Biography
Born in 1948 in Ukraine, Vasiliy Sad began his artistic career in the 1970s. He was one of the very few non-conformist artists who kept his identity and his freedom of creative expression during socialism when art remained a safe tool to think without limitations. Sad took an active part in unofficial, so called "apartment exhibitions", but it was under Perestroika that he first gained wide-spread recognition.
From the late 1980s, Sad abandoned figurative art and moved to a pure abstraction. The painter of colour sensation and of meticulous brush strokes Vasiliy formulated his unique language where paintings are charged with an intense but calming feeling, where the Artist's reality is filling the canvas with small, crystalline elements, rendered in an expressive palette.
Sad believes that it is only with abstraction that one can to 'get through to the secrets of human existence and nature'. His paintings play with the emotions - from a distance they appear serene and meditative, but on closer inspection we see jerky, thickly-spread dots of pure energetic colour.
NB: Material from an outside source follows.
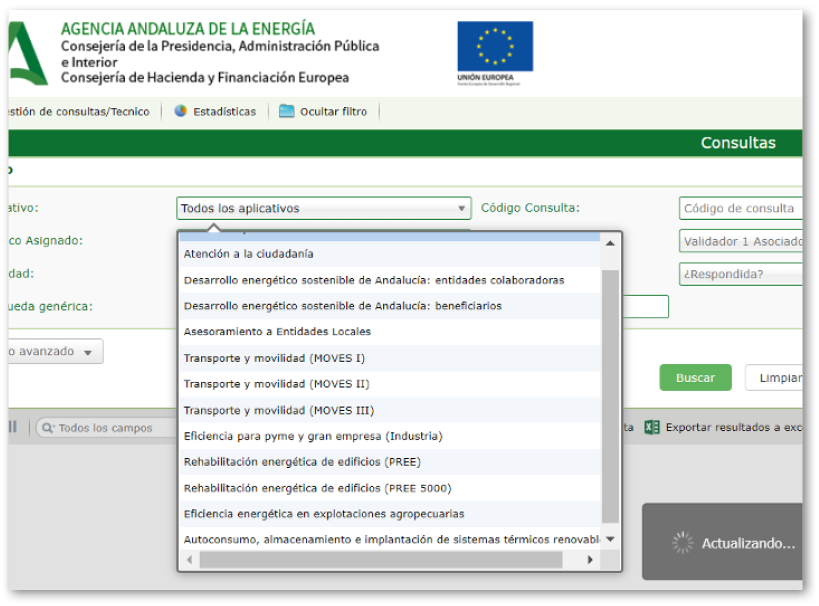Click the Junta de Andalucía logo
This screenshot has height=606, width=819.
tap(23, 54)
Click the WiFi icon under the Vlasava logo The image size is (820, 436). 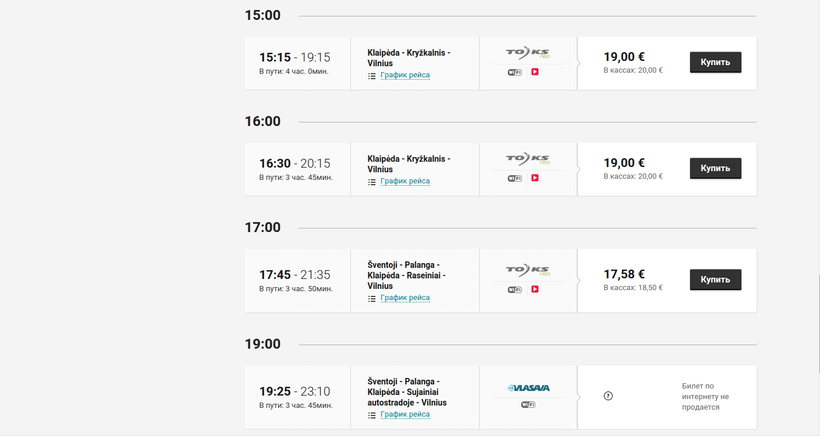[528, 405]
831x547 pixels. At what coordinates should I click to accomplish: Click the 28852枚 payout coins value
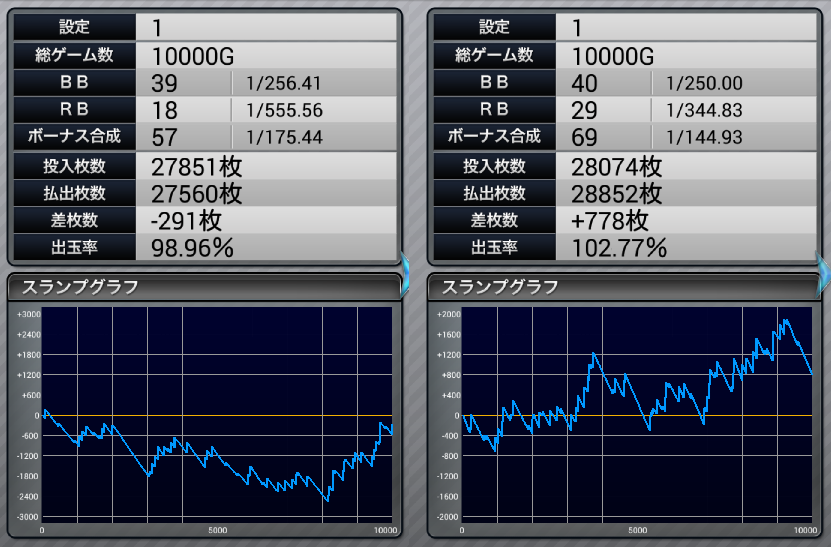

Sad plays with abstractions in the manner of Richard Pousette-Dart or Mark Tobey, but also draws inspiration from real objects - from Carpathian craftsmanship like carpet-weaving, wood carving and Easter egg painting. His paintings seem as fragile as a lacework, but as strong as a ray of light slashing through layers of colours and textures. Abrupt, mottle brush strokes are creating flickering, breathing substance on a canvas.
Works by Artist are in Kiev Museum of Modern Fine Art, National Museum of Ukraine, Odessa Museum of Eastern and Western Art, and in private collections in America, UK, Italy, Monaco, Switzerland, Asia.